▶ Study material
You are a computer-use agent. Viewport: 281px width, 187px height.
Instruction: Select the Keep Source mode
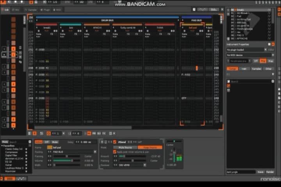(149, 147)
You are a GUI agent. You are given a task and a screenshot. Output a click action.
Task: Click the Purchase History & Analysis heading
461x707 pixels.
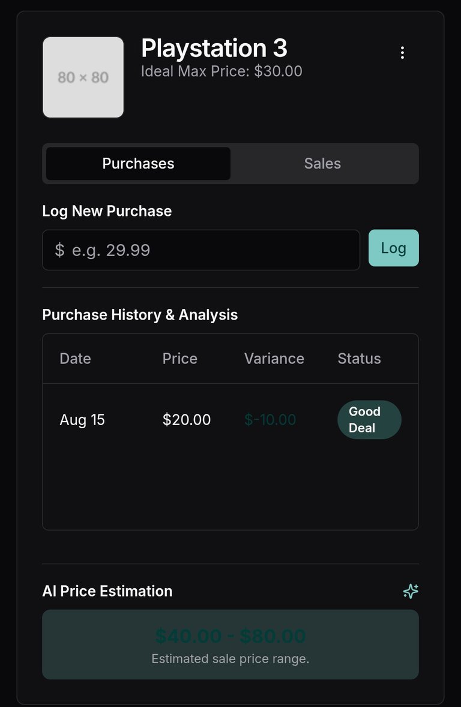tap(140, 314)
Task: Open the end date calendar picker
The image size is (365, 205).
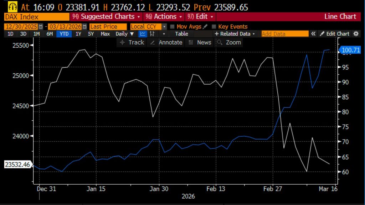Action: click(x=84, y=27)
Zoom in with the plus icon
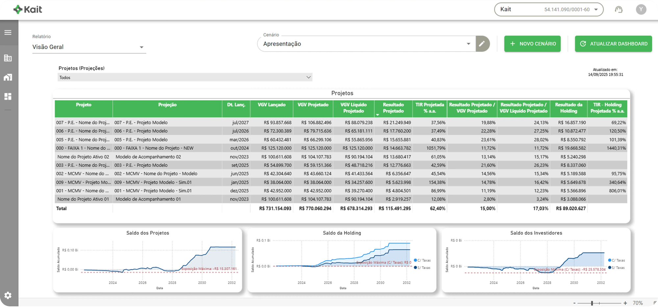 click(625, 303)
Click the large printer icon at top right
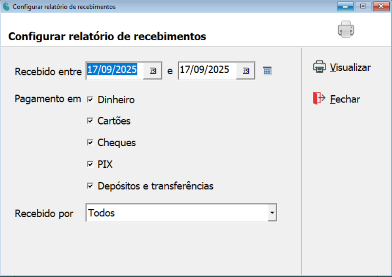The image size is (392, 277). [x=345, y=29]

...

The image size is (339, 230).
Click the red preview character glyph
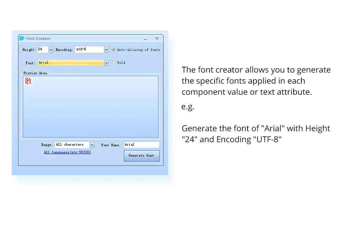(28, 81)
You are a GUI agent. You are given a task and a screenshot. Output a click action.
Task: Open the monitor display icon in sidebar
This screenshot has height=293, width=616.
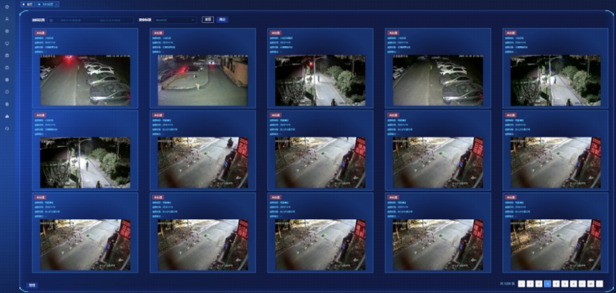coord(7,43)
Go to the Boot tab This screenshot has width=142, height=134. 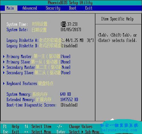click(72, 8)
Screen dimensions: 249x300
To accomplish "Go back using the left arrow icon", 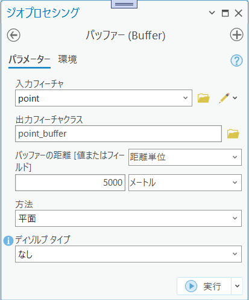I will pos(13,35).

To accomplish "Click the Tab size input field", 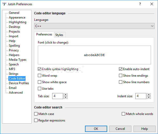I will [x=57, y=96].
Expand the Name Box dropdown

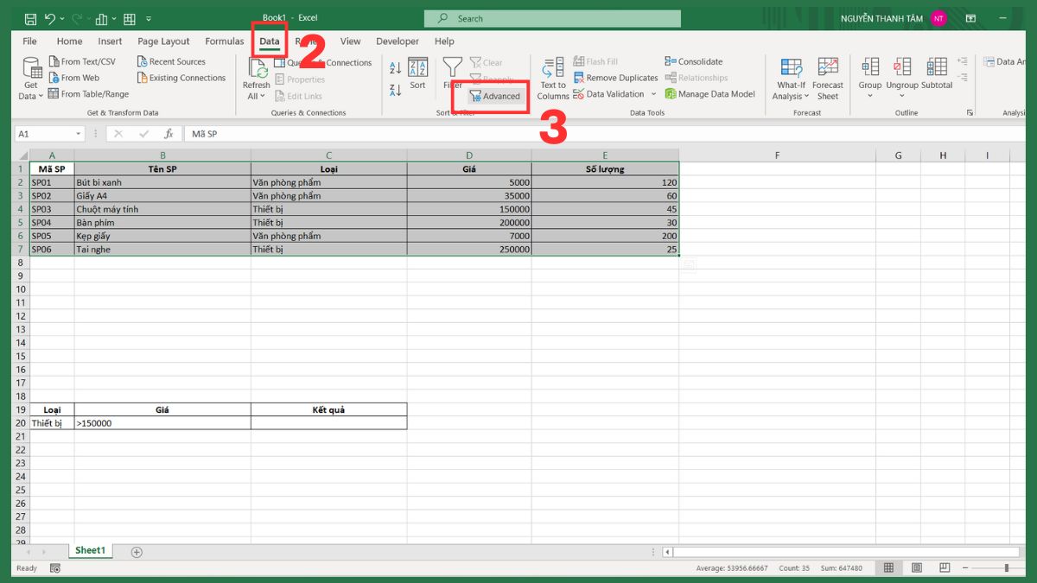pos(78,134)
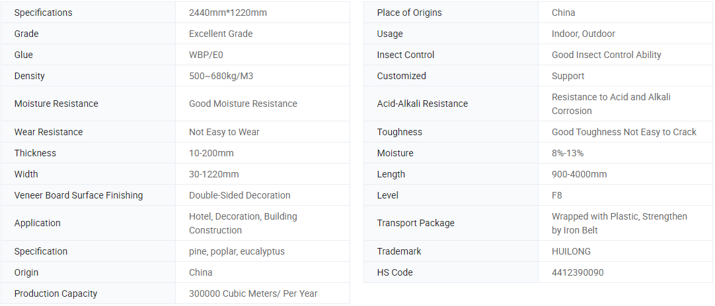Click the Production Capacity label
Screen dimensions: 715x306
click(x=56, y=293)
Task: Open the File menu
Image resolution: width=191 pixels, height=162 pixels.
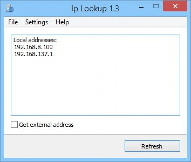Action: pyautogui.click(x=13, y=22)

▶ What to do
Return each full line of the entries that contains the word "Open".

▶ Answer to the exercise
Task: Open the end date calendar picker
Task: Open the monitor display icon in sidebar
Task: Open the File menu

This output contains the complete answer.